begin Exercise data

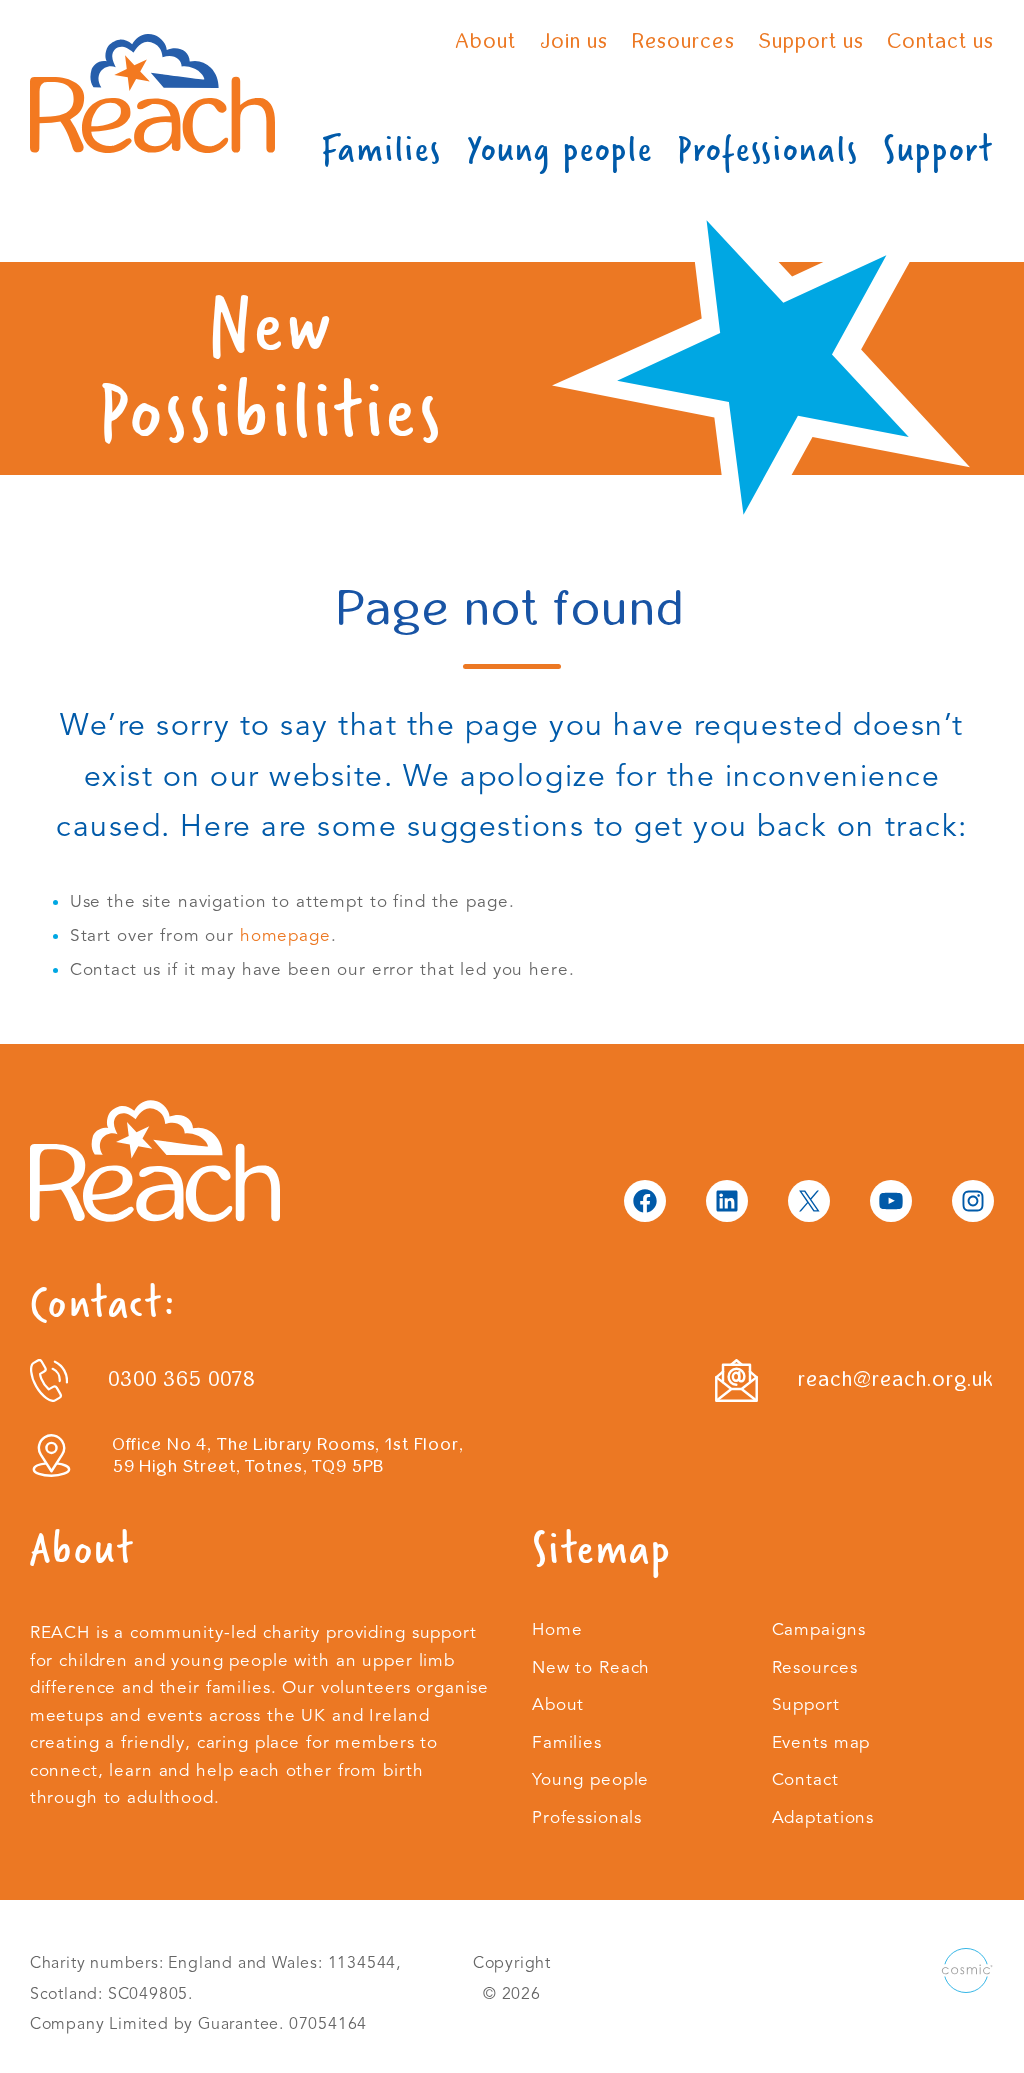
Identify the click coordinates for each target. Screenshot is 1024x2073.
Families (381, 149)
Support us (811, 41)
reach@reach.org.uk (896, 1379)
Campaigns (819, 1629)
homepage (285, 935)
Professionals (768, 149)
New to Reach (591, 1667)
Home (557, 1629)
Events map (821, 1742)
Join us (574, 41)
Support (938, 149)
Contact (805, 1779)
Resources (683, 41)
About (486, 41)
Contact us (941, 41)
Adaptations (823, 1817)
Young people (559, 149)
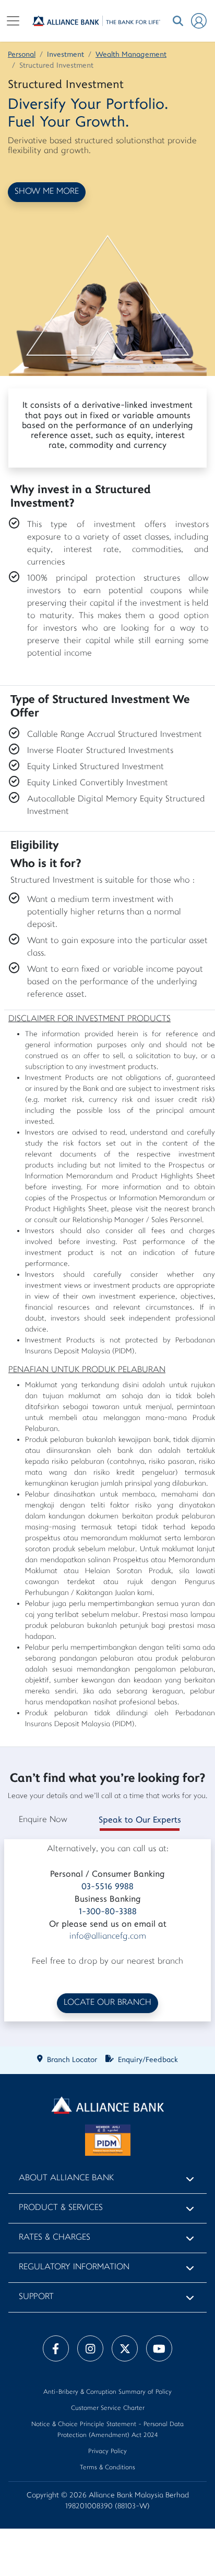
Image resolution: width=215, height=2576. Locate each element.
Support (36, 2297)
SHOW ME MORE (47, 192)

end Exercise data

## [What the exercise asks]
Reproduce all of the data above word for word, leaving out the pictures.

## [Solution to this task]
Identify the click coordinates for each target. Screenshot is 1024x2073.
Families (381, 149)
Support us (811, 41)
reach@reach.org.uk (896, 1379)
Campaigns (819, 1629)
homepage (285, 935)
Professionals (768, 149)
New to Reach (591, 1667)
Home (557, 1629)
Events map (821, 1742)
Join us (574, 41)
Support (938, 149)
Contact (805, 1779)
Resources (683, 41)
About (486, 41)
Contact us (941, 41)
Adaptations (823, 1817)
Young people (559, 149)
Image resolution: width=215, height=2576. Locate each element.
Support (36, 2297)
SHOW ME MORE (47, 192)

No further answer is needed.